START MATERIAL FOR THE TASK

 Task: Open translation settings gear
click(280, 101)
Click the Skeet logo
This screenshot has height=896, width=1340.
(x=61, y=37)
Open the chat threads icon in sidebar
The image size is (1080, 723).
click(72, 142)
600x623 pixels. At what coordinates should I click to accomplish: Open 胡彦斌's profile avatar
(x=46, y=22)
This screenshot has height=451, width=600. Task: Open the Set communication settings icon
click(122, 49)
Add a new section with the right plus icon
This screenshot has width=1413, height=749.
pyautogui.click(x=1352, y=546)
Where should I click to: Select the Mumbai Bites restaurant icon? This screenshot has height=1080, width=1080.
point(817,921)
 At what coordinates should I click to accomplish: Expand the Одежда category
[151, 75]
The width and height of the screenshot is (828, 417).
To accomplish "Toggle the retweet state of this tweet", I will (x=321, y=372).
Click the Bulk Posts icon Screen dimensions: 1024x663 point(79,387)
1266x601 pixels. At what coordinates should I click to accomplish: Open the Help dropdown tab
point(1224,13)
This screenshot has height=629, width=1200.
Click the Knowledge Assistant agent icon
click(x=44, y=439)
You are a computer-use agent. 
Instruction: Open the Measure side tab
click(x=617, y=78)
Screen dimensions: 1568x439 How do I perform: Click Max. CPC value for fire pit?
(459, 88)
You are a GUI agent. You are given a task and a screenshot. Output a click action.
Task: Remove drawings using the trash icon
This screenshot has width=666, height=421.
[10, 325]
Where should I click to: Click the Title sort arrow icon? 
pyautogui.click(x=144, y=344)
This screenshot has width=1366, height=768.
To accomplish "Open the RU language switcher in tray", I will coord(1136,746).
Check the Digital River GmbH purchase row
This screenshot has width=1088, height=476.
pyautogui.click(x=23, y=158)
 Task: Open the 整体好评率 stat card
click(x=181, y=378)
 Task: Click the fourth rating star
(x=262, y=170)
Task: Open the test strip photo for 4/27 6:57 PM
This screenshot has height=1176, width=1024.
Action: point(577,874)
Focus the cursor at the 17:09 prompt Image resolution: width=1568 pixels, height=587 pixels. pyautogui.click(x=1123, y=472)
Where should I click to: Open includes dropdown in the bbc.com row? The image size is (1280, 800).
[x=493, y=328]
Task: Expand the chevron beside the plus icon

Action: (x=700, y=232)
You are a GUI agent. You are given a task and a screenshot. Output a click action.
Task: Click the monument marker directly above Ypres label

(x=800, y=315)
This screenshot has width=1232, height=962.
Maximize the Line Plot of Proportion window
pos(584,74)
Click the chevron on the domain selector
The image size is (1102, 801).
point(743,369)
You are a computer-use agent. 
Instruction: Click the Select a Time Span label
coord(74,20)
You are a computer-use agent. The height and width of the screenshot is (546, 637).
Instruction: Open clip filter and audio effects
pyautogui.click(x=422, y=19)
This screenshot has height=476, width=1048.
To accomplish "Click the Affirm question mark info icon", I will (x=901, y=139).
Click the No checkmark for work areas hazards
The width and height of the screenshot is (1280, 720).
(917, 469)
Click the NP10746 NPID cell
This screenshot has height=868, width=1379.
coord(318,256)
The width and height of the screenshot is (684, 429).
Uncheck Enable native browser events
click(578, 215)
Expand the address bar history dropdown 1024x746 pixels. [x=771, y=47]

END MATERIAL FOR THE TASK

• _WHAT IS EXPECTED_
Return the full material unchanged.

• _RESPONSE AREA_
 Task: Open translation settings gear
click(280, 101)
Click the Skeet logo
This screenshot has height=896, width=1340.
(x=61, y=37)
Open the chat threads icon in sidebar
The image size is (1080, 723).
click(72, 142)
600x623 pixels. At what coordinates should I click to accomplish: Open 胡彦斌's profile avatar
(x=46, y=22)
This screenshot has height=451, width=600. Task: Open the Set communication settings icon
click(122, 49)
Add a new section with the right plus icon
This screenshot has width=1413, height=749.
pyautogui.click(x=1352, y=546)
Where should I click to: Select the Mumbai Bites restaurant icon? This screenshot has height=1080, width=1080.
point(817,921)
 At what coordinates should I click to accomplish: Expand the Одежда category
[151, 75]
The width and height of the screenshot is (828, 417).
To accomplish "Toggle the retweet state of this tweet", I will (x=321, y=372).
Click the Bulk Posts icon Screen dimensions: 1024x663 point(79,387)
1266x601 pixels. At what coordinates should I click to accomplish: Open the Help dropdown tab
point(1224,13)
This screenshot has height=629, width=1200.
Click the Knowledge Assistant agent icon
click(x=44, y=439)
You are a computer-use agent. 
Instruction: Open the Measure side tab
click(x=617, y=78)
Screen dimensions: 1568x439 How do I perform: Click Max. CPC value for fire pit?
(459, 88)
You are a GUI agent. You are given a task and a screenshot. Output a click action.
Task: Remove drawings using the trash icon
This screenshot has width=666, height=421.
[10, 325]
Where should I click to: Click the Title sort arrow icon? 
pyautogui.click(x=144, y=344)
This screenshot has width=1366, height=768.
To accomplish "Open the RU language switcher in tray", I will coord(1136,746).
Check the Digital River GmbH purchase row
This screenshot has width=1088, height=476.
pyautogui.click(x=23, y=158)
 Task: Open the 整体好评率 stat card
click(x=181, y=378)
 Task: Click the fourth rating star
(x=262, y=170)
Task: Open the test strip photo for 4/27 6:57 PM
This screenshot has height=1176, width=1024.
Action: point(577,874)
Focus the cursor at the 17:09 prompt Image resolution: width=1568 pixels, height=587 pixels. pyautogui.click(x=1123, y=472)
Where should I click to: Open includes dropdown in the bbc.com row? The image size is (1280, 800).
[x=493, y=328]
Task: Expand the chevron beside the plus icon

Action: (x=700, y=232)
You are a GUI agent. You are given a task and a screenshot. Output a click action.
Task: Click the monument marker directly above Ypres label

(x=800, y=315)
This screenshot has width=1232, height=962.
Maximize the Line Plot of Proportion window
pos(584,74)
Click the chevron on the domain selector
The image size is (1102, 801).
point(743,369)
You are a computer-use agent. 
Instruction: Click the Select a Time Span label
coord(74,20)
You are a computer-use agent. The height and width of the screenshot is (546, 637).
Instruction: Open clip filter and audio effects
pyautogui.click(x=422, y=19)
This screenshot has height=476, width=1048.
To accomplish "Click the Affirm question mark info icon", I will (x=901, y=139).
Click the No checkmark for work areas hazards
The width and height of the screenshot is (1280, 720).
(917, 469)
Click the NP10746 NPID cell
This screenshot has height=868, width=1379.
coord(318,256)
The width and height of the screenshot is (684, 429).
Uncheck Enable native browser events
click(578, 215)
Expand the address bar history dropdown 1024x746 pixels. [x=771, y=47]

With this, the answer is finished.